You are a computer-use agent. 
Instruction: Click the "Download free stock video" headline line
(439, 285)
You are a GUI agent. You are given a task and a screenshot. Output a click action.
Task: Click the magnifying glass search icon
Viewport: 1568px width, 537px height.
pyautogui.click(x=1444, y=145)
•••••
:: Your goal ::
Rewrite the listing above, replacing each "agent" with "assistant" and leaving everything else untouched.

:: Answer to this task ::
You are a computer-use assistant. 
Instruction: Click the "Download free stock video" headline line
(439, 285)
You are a GUI assistant. You are given a task and a screenshot. Output a click action.
Task: Click the magnifying glass search icon
Viewport: 1568px width, 537px height.
pyautogui.click(x=1444, y=145)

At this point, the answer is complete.